··· Exercise text

If the epidemic or pandemic takes a turn to the worse, the implementation of Bulgaria’s budget will be at risk and the country’s debt will soar more than expected. Such a forecast made the BNB in its traditional edition Economic Review, quoted by Capital newspaper.
The bank sees as risky the Treasury Department’s forecast that the budget deficit is expected to shrink to 1.8% of GDP in 2023, when the pressure from epidemic-related spending is expected to be relieved.
If the gap between revenue and spending grows, it will have to be covered with more debt, the Economic Review said. The ceiling recorded in this year’s Budget Act is BGN 4.5 billion in the medium term, the budgetary framework foresees that the country’s indebtedness will increase from 23.5% of GDP in 2020 to 28.2% at the end of 2023.
Spending for 2021 is up 9%, according to government estimates.

······

• Action item A:
Restate the paragraph of the article on Bulgaria's budget that begins "If the gap between revenue and spending grows" as a short list, keeping its main facts.
• Action item B:
Extend the article on Bulgaria's budget by a few sentences, starting after its final line about 2021 spending.
The items have no part in the tasks for this text.

··· Records provided

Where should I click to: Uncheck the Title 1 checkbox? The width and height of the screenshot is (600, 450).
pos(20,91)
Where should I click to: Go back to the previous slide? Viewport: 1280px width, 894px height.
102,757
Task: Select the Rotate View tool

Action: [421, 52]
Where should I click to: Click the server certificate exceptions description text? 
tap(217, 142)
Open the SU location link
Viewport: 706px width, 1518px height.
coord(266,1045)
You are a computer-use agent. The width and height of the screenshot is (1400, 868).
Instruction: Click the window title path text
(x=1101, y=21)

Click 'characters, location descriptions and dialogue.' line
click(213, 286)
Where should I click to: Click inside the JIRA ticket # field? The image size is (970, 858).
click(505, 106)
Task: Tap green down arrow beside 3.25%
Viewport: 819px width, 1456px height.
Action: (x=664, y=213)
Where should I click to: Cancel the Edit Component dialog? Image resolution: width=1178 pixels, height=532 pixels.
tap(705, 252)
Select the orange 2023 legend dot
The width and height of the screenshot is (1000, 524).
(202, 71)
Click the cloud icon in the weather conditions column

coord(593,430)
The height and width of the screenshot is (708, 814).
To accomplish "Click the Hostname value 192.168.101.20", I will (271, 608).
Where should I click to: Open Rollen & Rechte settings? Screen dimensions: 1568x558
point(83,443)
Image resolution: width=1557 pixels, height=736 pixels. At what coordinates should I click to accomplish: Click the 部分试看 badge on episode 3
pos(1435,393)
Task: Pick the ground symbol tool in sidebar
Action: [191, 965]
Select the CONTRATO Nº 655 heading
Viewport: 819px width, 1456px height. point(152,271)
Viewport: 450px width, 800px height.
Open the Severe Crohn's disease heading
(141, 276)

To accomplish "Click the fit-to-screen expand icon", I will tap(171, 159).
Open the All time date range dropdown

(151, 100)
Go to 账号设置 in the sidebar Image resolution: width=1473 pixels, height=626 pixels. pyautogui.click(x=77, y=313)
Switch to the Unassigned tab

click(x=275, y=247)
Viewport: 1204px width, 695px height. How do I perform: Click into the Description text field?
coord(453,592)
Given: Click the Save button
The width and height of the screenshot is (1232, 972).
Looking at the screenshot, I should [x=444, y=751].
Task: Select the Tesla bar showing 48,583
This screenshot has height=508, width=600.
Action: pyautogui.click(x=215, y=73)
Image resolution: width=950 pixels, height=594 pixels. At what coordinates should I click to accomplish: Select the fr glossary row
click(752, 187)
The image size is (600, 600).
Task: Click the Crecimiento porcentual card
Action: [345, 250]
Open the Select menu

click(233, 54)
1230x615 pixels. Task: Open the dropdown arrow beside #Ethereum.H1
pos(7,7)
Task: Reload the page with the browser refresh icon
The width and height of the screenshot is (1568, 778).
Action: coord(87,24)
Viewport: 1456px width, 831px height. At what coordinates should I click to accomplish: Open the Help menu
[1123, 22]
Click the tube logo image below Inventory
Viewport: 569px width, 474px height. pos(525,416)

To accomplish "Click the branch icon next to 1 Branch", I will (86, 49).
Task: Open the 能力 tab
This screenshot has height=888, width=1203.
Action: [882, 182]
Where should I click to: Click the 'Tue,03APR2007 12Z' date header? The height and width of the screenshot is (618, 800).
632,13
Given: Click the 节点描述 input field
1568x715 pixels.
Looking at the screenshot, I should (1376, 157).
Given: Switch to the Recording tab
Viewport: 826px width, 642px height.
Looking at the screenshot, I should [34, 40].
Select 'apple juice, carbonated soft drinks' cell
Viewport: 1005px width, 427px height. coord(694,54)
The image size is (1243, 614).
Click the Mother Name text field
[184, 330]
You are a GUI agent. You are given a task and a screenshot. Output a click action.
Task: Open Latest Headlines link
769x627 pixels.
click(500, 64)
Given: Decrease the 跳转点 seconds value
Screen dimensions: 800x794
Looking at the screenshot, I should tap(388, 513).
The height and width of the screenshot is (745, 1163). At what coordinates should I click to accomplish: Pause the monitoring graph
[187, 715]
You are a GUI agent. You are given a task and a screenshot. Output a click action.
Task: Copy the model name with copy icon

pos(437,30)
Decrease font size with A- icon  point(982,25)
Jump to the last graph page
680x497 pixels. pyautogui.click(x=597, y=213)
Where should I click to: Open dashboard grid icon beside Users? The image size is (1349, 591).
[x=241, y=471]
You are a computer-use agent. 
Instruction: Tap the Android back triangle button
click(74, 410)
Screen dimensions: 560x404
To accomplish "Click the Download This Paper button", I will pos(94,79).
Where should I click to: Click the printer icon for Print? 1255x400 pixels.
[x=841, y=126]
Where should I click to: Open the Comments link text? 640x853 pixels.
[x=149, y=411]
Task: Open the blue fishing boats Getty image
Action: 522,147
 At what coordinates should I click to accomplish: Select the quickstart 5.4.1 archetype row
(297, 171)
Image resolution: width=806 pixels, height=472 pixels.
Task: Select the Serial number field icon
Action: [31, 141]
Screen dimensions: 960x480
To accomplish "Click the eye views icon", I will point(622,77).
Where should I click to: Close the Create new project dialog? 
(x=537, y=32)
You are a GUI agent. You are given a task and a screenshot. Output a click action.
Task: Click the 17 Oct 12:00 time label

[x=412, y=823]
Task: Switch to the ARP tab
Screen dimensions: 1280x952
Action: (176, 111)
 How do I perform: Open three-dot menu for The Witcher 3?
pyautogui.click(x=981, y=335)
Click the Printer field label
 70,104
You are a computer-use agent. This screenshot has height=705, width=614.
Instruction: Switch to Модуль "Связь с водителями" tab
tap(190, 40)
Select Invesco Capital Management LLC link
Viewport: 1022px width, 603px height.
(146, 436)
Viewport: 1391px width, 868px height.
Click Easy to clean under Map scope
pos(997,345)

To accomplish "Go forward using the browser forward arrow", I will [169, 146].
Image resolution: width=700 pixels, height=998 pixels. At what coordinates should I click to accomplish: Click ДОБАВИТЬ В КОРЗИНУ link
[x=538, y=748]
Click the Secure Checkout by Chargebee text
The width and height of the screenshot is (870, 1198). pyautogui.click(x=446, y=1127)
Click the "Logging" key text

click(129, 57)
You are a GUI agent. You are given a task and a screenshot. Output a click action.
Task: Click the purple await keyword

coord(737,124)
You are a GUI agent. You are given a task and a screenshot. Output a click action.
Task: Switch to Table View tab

······

• Expected output A:
- According to the Economic Review, any growth in the gap between revenue and spending will have to be covered with more debt.
- This year's Budget Act sets a ceiling of BGN 4.5 billion in the medium term.
- The budgetary framework foresees indebtedness rising from 23.5% of GDP in 2020 to 28.2% at the end of 2023.

• Expected output B:
The increase is due to several major factors – more transfers and allowances for households and pensioners, funds for the 60/40 employment subsidy programme, more spending on the health insurance fund and salaries for medical professionals, increased salaries in the budget sector.
These additional costs are expected to lead to a deficit of 5% of GDP in 2021, which is considered excessive by EU criteria. In the meantime, however, Brussels has lifted sanctions for border crossings, so countries can deal with the pandemic. However, a cost review will be carried out to assess whether they are indeed temporary.
According to BNB, one of the risks is that some of Bulgaria’s costs do not fit that definition. “An example of expenditure that may not be considered extraordinary by the EC and aggravate the assessment of the adjusted balance of general government sector are the additions to pensions and costs related to the increased amount of the minimum retirement pension set out in the 2021 budget framework”, according to the BNB.